■ TASK BRIEF
Without the pictures, give the entries below again exactly as written.
──────── RECORD SET ────────
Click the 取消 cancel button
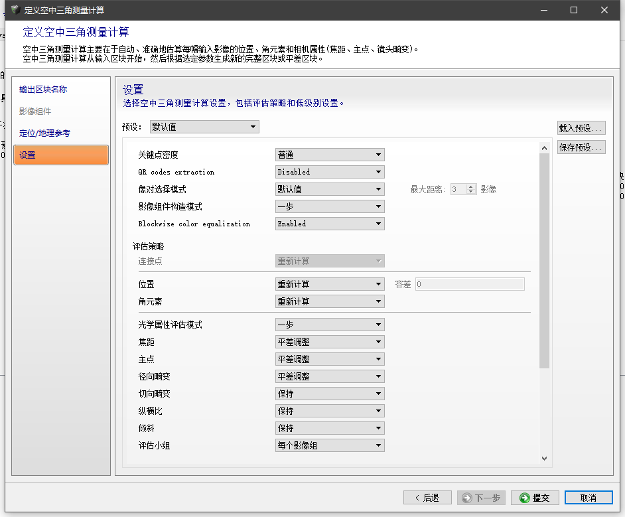[x=589, y=498]
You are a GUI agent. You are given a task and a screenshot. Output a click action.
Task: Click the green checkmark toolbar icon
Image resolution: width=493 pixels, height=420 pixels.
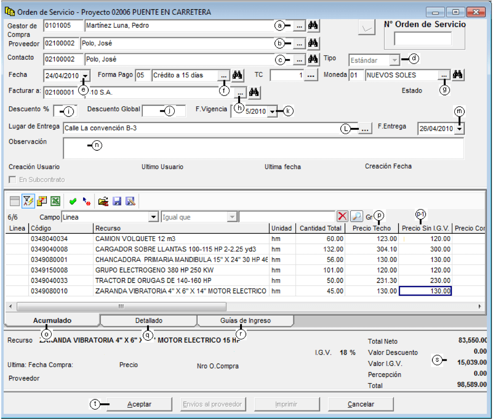coord(73,201)
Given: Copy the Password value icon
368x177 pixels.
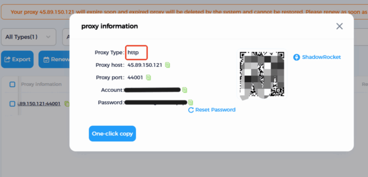Looking at the screenshot, I should (x=190, y=102).
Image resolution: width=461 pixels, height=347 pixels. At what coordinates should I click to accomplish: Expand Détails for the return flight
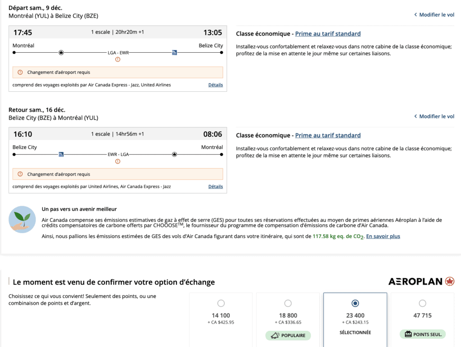click(x=215, y=187)
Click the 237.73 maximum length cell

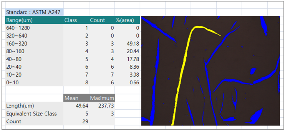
────────
■ RESULT OF THE TASK
Click the 取消 cancel button
[x=589, y=498]
You are a GUI agent. You are given a task and a screenshot. Output a click action.
Task: Click the green checkmark toolbar icon
Image resolution: width=493 pixels, height=420 pixels.
coord(73,201)
Given: Copy the Password value icon
368x177 pixels.
Looking at the screenshot, I should (x=190, y=102).
Image resolution: width=461 pixels, height=347 pixels. At what coordinates should I click to accomplish: Expand Détails for the return flight
click(x=215, y=187)
Click the 237.73 maximum length cell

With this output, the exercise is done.